(Listing for locating described items)

-*-

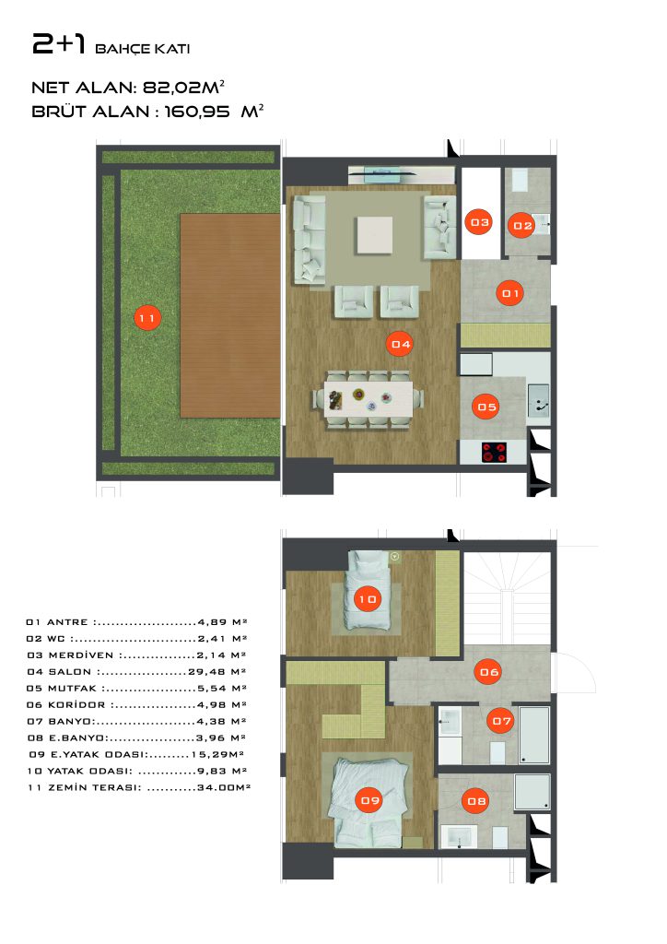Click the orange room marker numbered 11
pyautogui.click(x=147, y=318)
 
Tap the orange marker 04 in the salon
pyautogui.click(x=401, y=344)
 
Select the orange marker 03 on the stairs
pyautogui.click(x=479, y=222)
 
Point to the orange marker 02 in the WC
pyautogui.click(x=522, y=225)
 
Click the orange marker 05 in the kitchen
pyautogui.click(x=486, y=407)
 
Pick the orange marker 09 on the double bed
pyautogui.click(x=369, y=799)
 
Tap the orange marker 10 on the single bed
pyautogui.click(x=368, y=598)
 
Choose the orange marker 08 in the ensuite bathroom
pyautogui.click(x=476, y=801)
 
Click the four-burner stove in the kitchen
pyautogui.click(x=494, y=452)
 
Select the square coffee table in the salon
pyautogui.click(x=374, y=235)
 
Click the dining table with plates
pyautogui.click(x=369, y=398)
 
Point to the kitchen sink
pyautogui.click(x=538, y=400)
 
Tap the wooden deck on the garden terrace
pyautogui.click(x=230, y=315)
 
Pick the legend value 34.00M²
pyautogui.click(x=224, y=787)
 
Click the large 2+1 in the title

-*-

Task statement - From the listing above, copy every line that contains the word "kitchen", matching case exactly.

Result of this task -
Click the orange marker 05 in the kitchen
Click the four-burner stove in the kitchen
Point to the kitchen sink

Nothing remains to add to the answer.